В прениях, естественно, говорили главным образом о Берии. Касались и сталинской темы, но осторожно, с оговорками, сводя все к тому, что слабости и недостатки покойного ловко использовал Берия. Были и такие, кто вообще отрицал наличие какого бы то ни было культа личности, полагая, что сама постановка этого вопроса явилась следствием проделок Берии. А бывший член Политбюро А.А. Андреев усмотрел тут и интриги «против преемника товарища Сталина — товарища Маленкова». Тот вынужден был вмешаться, прервать его репликой:

— Все мы преемники, одного преемника у товарища Сталина нет. Оратор же стоял на своем:

— Вы являетесь председателем Совета Министров, а этот пост занимал товарищ Сталин.

Бурные аплодисменты, сопровождавшие эти слова, говорили о многом. Но президиумом такой энтузиазм поддержан не был. Нравилось или нет Маленкову звание «преемника», неясно, однако в своем заключительном слове он посчитал необходимым вернуться к вопросу о культе личности: «Культ личности товарища Сталина в повседневной практике руководства принял болезненные формы», что привело к таким ошибкам, как пагубная налоговая политика в деревне, бредовая идея продуктообмена, выдвинутая в последней работе «Экономические проблемы социализма в СССР», затея со строительством Туркменского канала{173}. Для многих сидящих в зале это был холодный душ, для кого-то — потрясение основ и, может быть, совсем для немногих — первый глоток долгожданной правды. Посчитал себя обязанным Маленков и ответить на затронутый Андреевым вопрос о преемнике Сталина, категорически заявив:

— Никто один не смеет, не может, не должен и не хочет претендовать на роль преемника. Преемником великого Сталина является крепко сплоченный, монолитный коллектив руководителей партии… Такой коллектив, сплоченный на принципиальной основе великого учения Маркса — Энгельса — Ленина — Сталина у нас есть. Партия его знает. Он и является преемником товарища Сталина{174}.
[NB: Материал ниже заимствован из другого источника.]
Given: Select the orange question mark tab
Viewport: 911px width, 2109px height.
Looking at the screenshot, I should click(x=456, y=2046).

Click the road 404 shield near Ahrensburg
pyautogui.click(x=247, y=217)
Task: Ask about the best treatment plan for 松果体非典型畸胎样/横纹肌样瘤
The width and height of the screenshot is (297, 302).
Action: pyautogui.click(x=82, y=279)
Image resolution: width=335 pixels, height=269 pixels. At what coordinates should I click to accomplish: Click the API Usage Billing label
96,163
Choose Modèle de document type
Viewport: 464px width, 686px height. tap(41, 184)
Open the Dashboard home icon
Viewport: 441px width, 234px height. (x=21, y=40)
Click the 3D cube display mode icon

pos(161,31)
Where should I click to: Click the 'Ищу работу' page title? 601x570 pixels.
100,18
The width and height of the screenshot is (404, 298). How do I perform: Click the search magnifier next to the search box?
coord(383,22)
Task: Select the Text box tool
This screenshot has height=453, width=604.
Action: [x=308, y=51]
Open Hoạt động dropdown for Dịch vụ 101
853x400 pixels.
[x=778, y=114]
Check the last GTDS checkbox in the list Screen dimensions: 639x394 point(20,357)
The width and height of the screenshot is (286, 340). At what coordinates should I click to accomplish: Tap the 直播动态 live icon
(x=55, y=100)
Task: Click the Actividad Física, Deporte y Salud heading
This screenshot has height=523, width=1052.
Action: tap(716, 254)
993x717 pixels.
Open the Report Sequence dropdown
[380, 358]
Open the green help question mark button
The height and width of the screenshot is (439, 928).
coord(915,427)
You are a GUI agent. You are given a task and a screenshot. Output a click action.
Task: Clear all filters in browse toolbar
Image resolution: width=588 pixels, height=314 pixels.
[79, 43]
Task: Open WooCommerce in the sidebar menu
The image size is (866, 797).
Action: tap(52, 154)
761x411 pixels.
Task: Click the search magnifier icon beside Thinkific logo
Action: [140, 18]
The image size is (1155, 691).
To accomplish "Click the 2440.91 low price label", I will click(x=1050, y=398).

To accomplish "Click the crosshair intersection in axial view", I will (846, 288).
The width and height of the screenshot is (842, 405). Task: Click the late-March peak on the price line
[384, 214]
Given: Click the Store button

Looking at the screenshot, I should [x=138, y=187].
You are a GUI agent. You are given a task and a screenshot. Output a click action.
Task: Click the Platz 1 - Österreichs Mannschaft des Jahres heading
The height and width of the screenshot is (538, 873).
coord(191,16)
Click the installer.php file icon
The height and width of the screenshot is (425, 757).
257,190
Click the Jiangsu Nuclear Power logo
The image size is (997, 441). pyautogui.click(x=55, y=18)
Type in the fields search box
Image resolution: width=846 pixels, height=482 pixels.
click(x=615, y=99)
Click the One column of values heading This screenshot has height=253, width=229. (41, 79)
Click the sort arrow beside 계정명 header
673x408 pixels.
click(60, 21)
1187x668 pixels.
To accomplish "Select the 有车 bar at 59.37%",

Материалы пленума были опубликованы едва ли не через сорок лет. Современники же узнали о новом строении верховной власти из передовой статьи «Несокрушимое единство партии, правительства, советского народа» того номера газеты «Правда» от 10 июля 1953 г., в котором стране сообщалось об аресте Берии и только что состоявшемся пленуме ЦК КПС. В этой передовой разъяснялось, что «коллективность — высший принцип руководства в нашей партии», который «полностью отвечает известным положениям Маркса о вреде и недопустимости культа личности»{175}. Таким образом новые руководители публично объявили, что они отказываются от передачи исключительных полномочий почившего вождя одному лицу, пообещав, что будут править сообща.

Своеобразие политической обстановки в стране в то время заключалось в том, что перемены, происходившие во власти, не сопровождались еще переменами в общественной жизни. Она все еще находилась в оболочке культа личности Сталина, который по-прежнему олицетворялся, если не официальной пропагандой, то обществоведами и особенно массовым сознанием с классиками марксизма-ленинизма. И если Берия весной 1953 г. попытался, хоть и не в прямую, а косвенно поставить под вопрос возвеличивание Сталина, то на июльском пленуме ЦК КПСС были заданы совершенно иные параметры темы культа личности. Вся ее критическая направленность определенно концентрировалась исключительно на фигуре Берии. Это выглядело вполне естественно, так как он теснейшим образом был генетически связан с «вождем», наделен практически всеми его качествами. Беспрецедентные преступления сталинского режима участники пленума и, прежде всего, руководители страны записали на счет Берии, выставив его главным виновником существовавших беззаконий, обманувшим партию и государство. Все это объяснялось перерождением Берии, его негативными качествами, властным характером, органической неспособностью делить власть с кем-либо{176}.